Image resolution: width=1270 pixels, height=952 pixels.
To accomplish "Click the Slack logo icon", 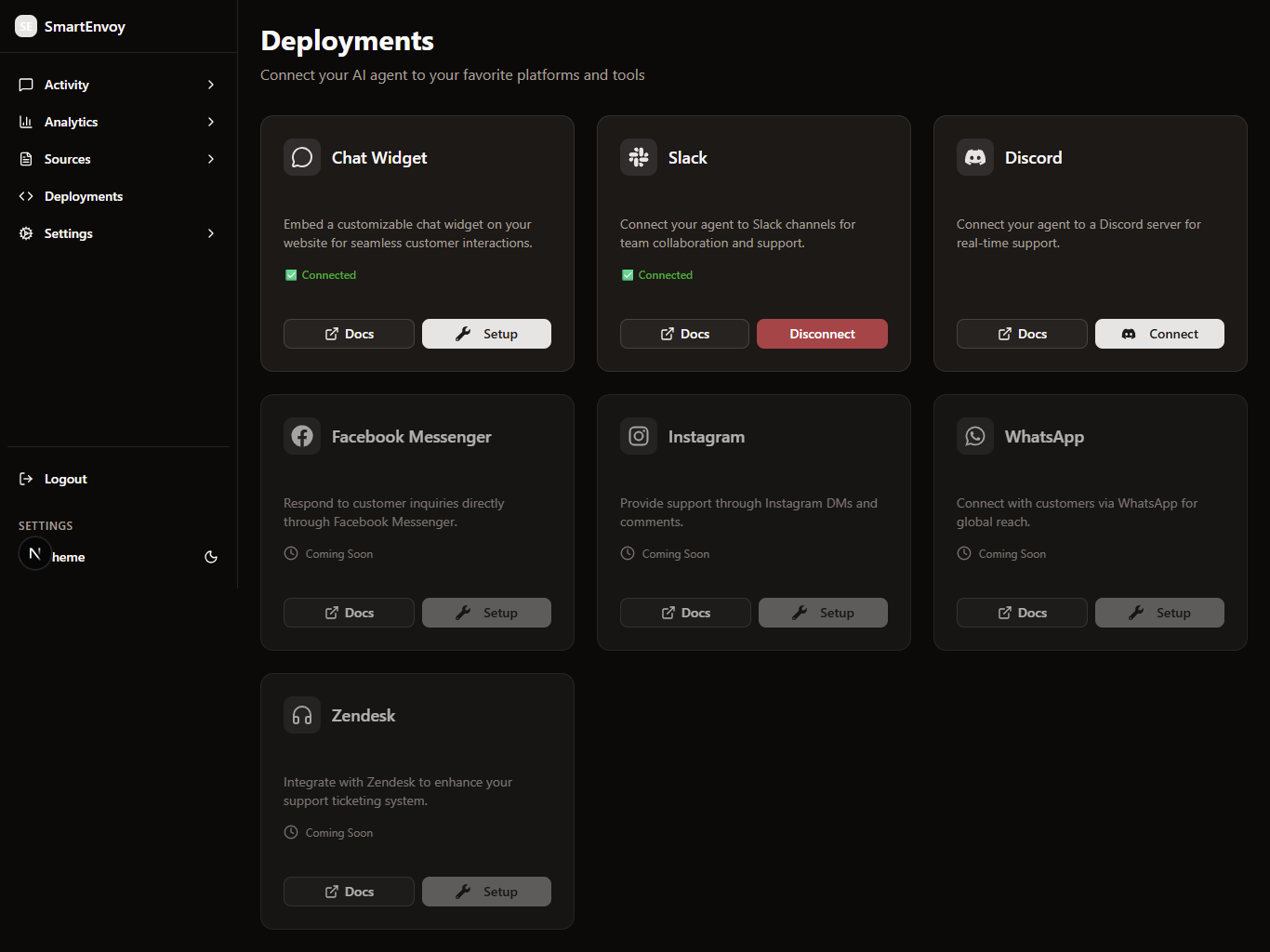I will (x=639, y=157).
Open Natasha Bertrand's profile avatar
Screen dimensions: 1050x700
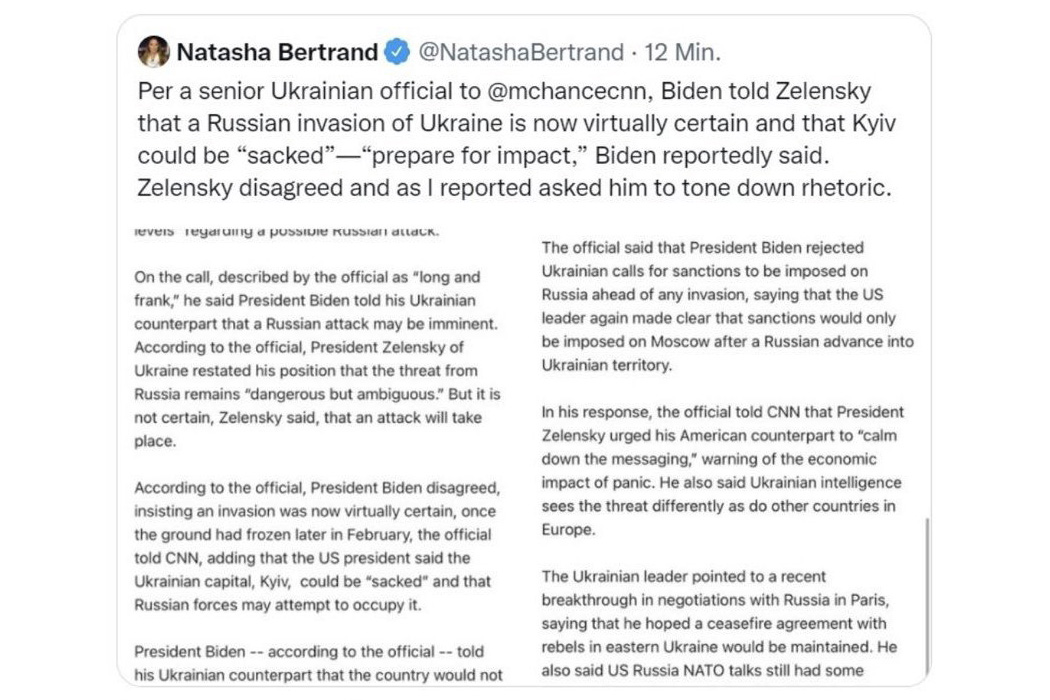tap(153, 52)
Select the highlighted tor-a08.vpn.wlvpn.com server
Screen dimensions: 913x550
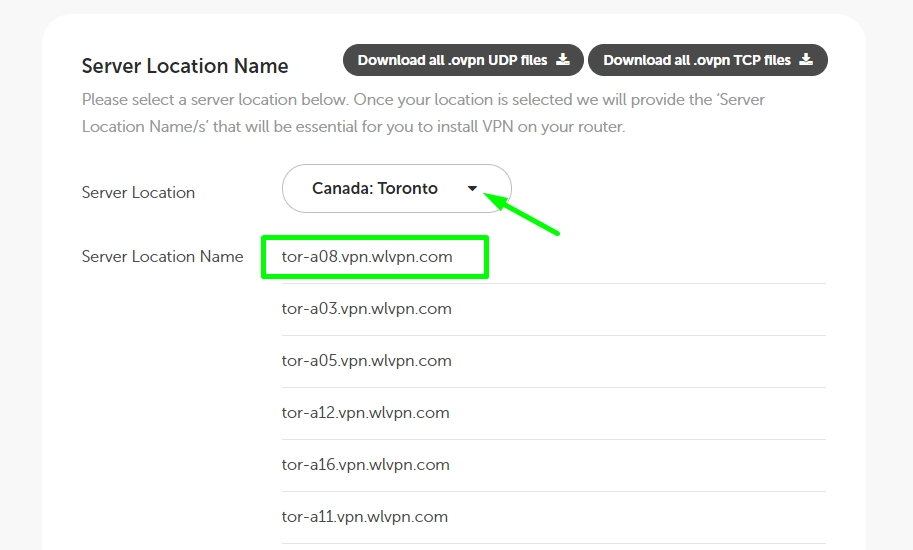367,257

==============================

_Problem to solve:_ Leave out the pictures, and retype exactly the lines from the one containing "Select the highlighted" through the final line of the data.

_Answer section:_
Select the highlighted tor-a08.vpn.wlvpn.com server
Screen dimensions: 913x550
367,257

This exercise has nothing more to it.